* **ASSIGNMENT**
The output should be the line containing "Open the Frequency" and every later line of the records, exactly as written, and nothing else.
- - - - - - -
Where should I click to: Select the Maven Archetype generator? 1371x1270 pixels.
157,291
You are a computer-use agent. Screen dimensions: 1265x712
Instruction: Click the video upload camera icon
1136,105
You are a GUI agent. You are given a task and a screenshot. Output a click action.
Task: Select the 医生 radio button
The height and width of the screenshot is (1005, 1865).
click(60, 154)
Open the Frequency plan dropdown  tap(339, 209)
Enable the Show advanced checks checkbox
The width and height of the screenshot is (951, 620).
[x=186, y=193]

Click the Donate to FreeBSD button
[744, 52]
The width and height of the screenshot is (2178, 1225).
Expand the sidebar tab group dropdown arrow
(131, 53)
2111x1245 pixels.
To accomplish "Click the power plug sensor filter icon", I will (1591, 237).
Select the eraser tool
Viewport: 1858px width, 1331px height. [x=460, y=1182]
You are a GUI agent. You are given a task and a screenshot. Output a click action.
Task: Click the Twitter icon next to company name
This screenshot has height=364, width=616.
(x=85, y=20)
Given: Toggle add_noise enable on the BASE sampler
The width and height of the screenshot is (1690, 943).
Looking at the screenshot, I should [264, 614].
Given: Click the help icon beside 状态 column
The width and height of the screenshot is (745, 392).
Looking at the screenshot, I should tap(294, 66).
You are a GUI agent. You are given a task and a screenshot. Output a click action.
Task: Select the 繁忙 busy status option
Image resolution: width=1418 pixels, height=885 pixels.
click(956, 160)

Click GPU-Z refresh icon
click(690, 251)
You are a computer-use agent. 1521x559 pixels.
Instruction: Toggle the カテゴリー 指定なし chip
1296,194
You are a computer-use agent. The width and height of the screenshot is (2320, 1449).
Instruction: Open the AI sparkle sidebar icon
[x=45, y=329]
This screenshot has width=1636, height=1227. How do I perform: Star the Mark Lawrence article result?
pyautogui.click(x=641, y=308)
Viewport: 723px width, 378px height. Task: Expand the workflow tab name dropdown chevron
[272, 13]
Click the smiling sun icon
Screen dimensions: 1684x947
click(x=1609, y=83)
- - - - - - -
* **EXERCISE OUTPUT**
Open the Frequency plan dropdown  tap(339, 209)
Enable the Show advanced checks checkbox
The width and height of the screenshot is (951, 620).
[x=186, y=193]

Click the Donate to FreeBSD button
[744, 52]
The width and height of the screenshot is (2178, 1225).
Expand the sidebar tab group dropdown arrow
(131, 53)
2111x1245 pixels.
To accomplish "Click the power plug sensor filter icon", I will (1591, 237).
Select the eraser tool
Viewport: 1858px width, 1331px height. [x=460, y=1182]
You are a GUI agent. You are given a task and a screenshot. Output a click action.
Task: Click the Twitter icon next to company name
This screenshot has height=364, width=616.
(x=85, y=20)
Given: Toggle add_noise enable on the BASE sampler
The width and height of the screenshot is (1690, 943).
Looking at the screenshot, I should [264, 614].
Given: Click the help icon beside 状态 column
The width and height of the screenshot is (745, 392).
Looking at the screenshot, I should tap(294, 66).
You are a GUI agent. You are given a task and a screenshot. Output a click action.
Task: Select the 繁忙 busy status option
Image resolution: width=1418 pixels, height=885 pixels.
click(956, 160)

Click GPU-Z refresh icon
click(690, 251)
You are a computer-use agent. 1521x559 pixels.
Instruction: Toggle the カテゴリー 指定なし chip
1296,194
You are a computer-use agent. The width and height of the screenshot is (2320, 1449).
Instruction: Open the AI sparkle sidebar icon
[x=45, y=329]
This screenshot has width=1636, height=1227. How do I perform: Star the Mark Lawrence article result?
pyautogui.click(x=641, y=308)
Viewport: 723px width, 378px height. Task: Expand the workflow tab name dropdown chevron
[272, 13]
Click the smiling sun icon
Screen dimensions: 1684x947
click(x=1609, y=83)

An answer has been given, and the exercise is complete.